On such inspired cleverness at words, the balance of the world hangs.

The attempt to disassemble the administration’s dissemblings begins to border on a Marx sketch (the brothers, not the economist). Groucho, as President Firefly of Freedonia in “Duck Soup,” opens a meeting of the Cabinet by announcing he will take up old business. “I wish to discuss the tariff,” announces a minister. “That’s new business,” says President Firefly. “No old business? Very well, then. We’ll take up new business.” The minister leaps up to reassert his wish to discuss the tariff. “Too late,” Firefly replies. “That’s old business already. Sit down.”

President Bush tells us we must go to war in Iraq because Iraq has weapons of mass destruction, is developing a nuclear weapons program and is in league with the terrorists who bombed our country. He cannot provide details or verification of such claims–including releasing one or two mass destruction weapons sites to the UN inspectors–because to do so would compromise U.S. national security and endanger the pending war effort. Comes the war, we must stop raising questions about the reasons for the war, because to do so jeopardizes the lives of our boys and girls in battle. Now that the war is over, the administration wonders aloud why we are still talking about the rationale for the war because, after all, the war is over, and is therefore old business. “As far as the president’s concerned, he’s moved on,” says presidential press secretary Ari Fleischer. “I think the bottom has been gotten to.” Probably, but perhaps not the bottom to which Mr. Fleischer refers.

But unlike so many of my liberal and progressive friends, I do not stand shocked at presidential lying. By this point in our nation’s history we should be accustomed to presidential deceit, going back, at least, to that often-quoted phrase: “I have not had sexual relations with that woman.” (No, not that woman ... the woman in question here being Ms. Hemmings and the president, Mr. Jefferson.)
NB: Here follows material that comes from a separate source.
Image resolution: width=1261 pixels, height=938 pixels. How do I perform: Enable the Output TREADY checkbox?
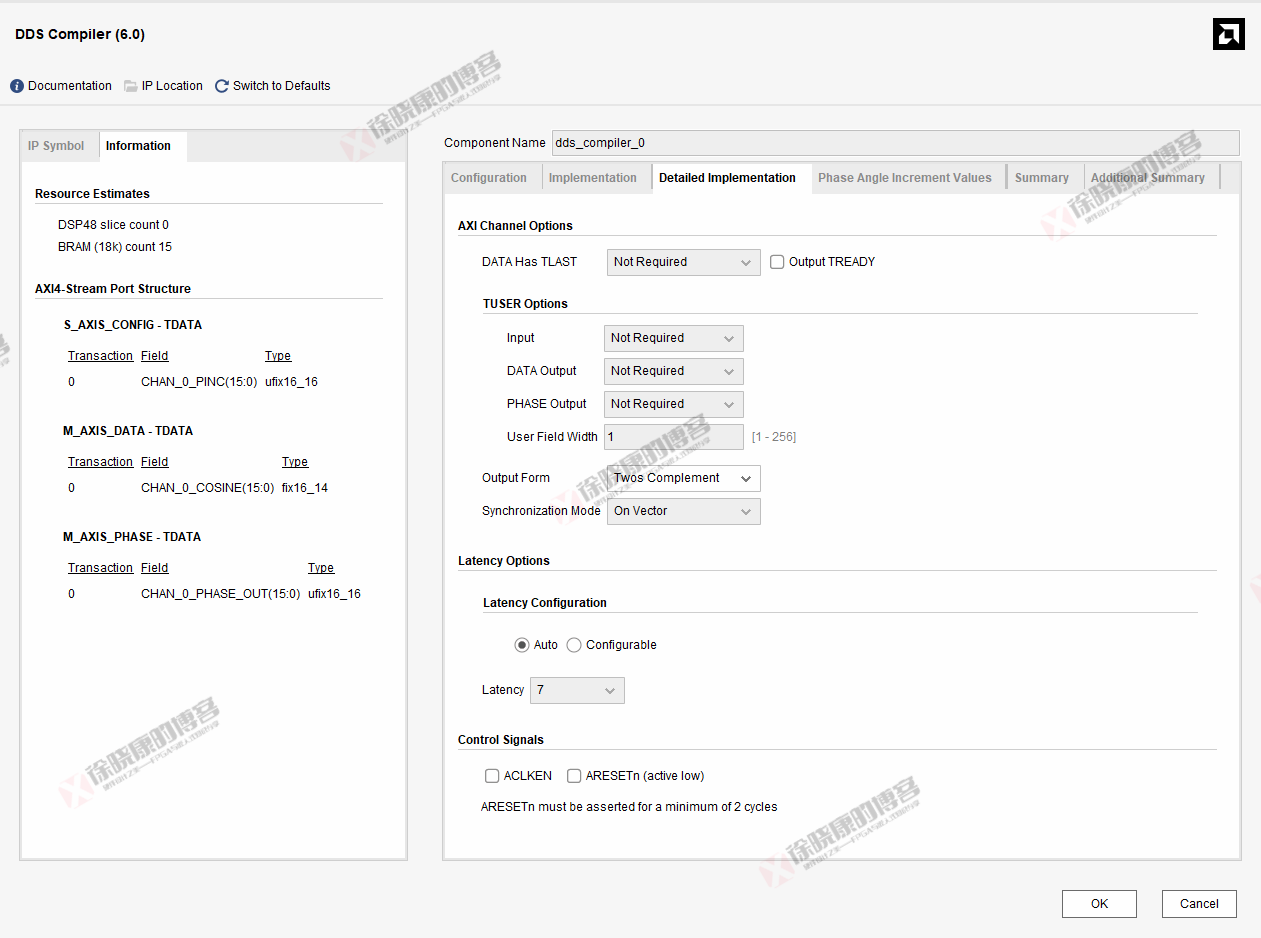click(777, 262)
Neither am I upset, particularly, that the presidential deception helped drive us into war. Being honest, had I supported the war, I might not have minded so much how it came about.
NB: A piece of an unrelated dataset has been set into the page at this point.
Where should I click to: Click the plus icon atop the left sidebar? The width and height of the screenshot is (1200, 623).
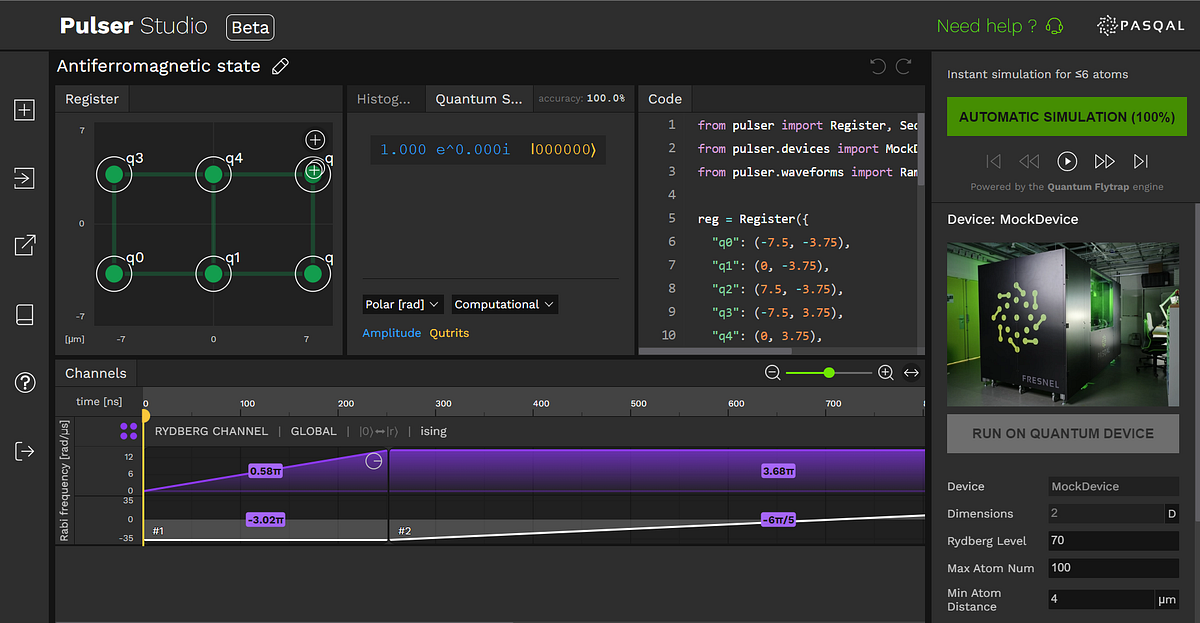point(24,110)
“Where are those Republicans who demanded Bill Clinton’s impeachment because he lied?” writes Daily Planet reader Bruce Joffe. “His [Clinton’s] lies were about a personal indiscretion that hurt no one but his own family. Bush’s lies have caused the deaths of over 6,000 people, with American lives still being lost every day, and no exit strategy in sight.” Understandable sentiment, true.

The same, however, might have been said ... probably was said ... about Lincoln and the Civil War, which once cost some 23,000 wounded and dead, federal and confederate, in a single day astride a Maryland creek. The Confederate states seceded because of what they believed to be Lincoln’s position on slavery and black citizenship. And yet, to this day, 140 years after his death, we are still not certain of Lincoln’s position on slavery and black citizenship. Lincoln prosecuted the Civil War from beginning to end in deliberate obfuscation of his goals on one of the war’s most central points. I, for one, do not begrudge the end result.

No, what disturbs me most, I think, is that having fooled us, the Bush administration now takes us for fools.

“No one can accurately tell you that [the assertion that Iraq was developing nuclear weapons] was wrong,” Mr. Fleischer says. “The president said that Iraq was seeking uranium in Africa. That still may be absolute fact.”

My country, right unless someone can accurately tell us we are wrong. Now that’s a slogan to die for.